The soldiers mostly wear their medals, and naturally have a large number of them. Each has a war-history which all might envy to possess and none envy to go through. Questioned individually, one found them loyal to their chief, but complaining bitterly of their rations. Not many were preparing for Brazil or for a return to Russia. Their future presented itself as a strange and difficult problem—both collectively and individually.
Of the people in the married quarters one did not obtain such a favourable impression. Rooms were divided into three parts by hanging army blankets, and a family was in each part. Windows were lacking, insects very plentiful, and dirt unavoidable. Here were a number of typhus hospitals in charge of the Red Cross, a children's feeding-station and nursery, a lying-in hospital. Two mosques were used as hospitals and presented a remarkable picture, the patients lying in a circular group amid columns covered with Arabic inscriptions. Russian doctors were at work, and disease had been well stemmed. Mortality was very low. Only when the hot weather comes—if the army is still here—one fears for the ravages of dysentery and fever.
Of course there were discontented spirits in the army, and some who talked of marching on Constantinople should rations cease, but there were only a few rifles and little ammunition left in the men's hands. By sheer weight of numbers they might achieve something, but Constantinople is a hundred miles away, and that is a great distance for famished men to go.

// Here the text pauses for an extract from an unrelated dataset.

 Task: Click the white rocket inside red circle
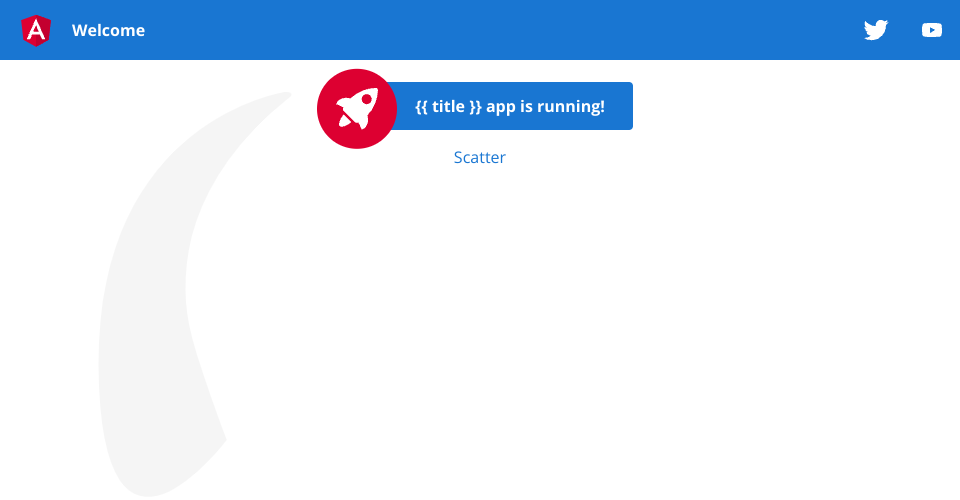357,108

Two nights lying on the deck of one of Wrangel's transports brought me back to Constantinople. This vessel was controlled by French officers, but captained by one-eyed Admiral Tsaref, of what was once the imperial Fleet of Russia. She did five knots an hour when the weather was fine; the railings at the stern had been carried away, and many parts of the ship were tied together with rope. The five French officers on board each had a cabin to himself; Russian officers, American Red Cross, and myself, slept where we could. The French also had their meals served to them separately. Nevertheless, we were a jolly company on board, and played an absurd wild game of solitaire each night, and the only tedium was the slow way we splashed like a lame duck up the narrow seas.

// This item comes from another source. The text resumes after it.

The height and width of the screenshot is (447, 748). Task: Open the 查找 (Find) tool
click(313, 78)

In the harbour in Constantinople in the morning a bright sun shone on four hulks packed from stem to stern with Georgians, the latest comers to Imperial City. They waited and stared whilst we slowly steamed to the French base. Then in a short while we were in the great capital again amid the surging masses of humanity.
I was asked by Count Tolstoy, the aide-de-camp, and also by Treloar, if I would see the General, and accordingly did so, boarding a caique at Galata, and being rowed to his yacht "Luculle." First I saw the Baroness Wrangel, a bright, bird-like lady, trim and neat and cheerful, speaking English like one of us. Baron Wrangel is a tall, gaunt, and very remarkable-looking personage. His Cossack uniform with ivory-topped cartridge-cases intensifies the length of his body and of his face. He has all the medals there are, but only wears two, a Vladimir Cross at the centre of his collar, like a brooch, and a Georgian on his chest. His head is long, and his cheeks seem to curve inwards from his temples. There is sparse grey hair on his whitish scalp, and lifting his full-sleeved arm he scratched his head with an open penknife whilst he talked.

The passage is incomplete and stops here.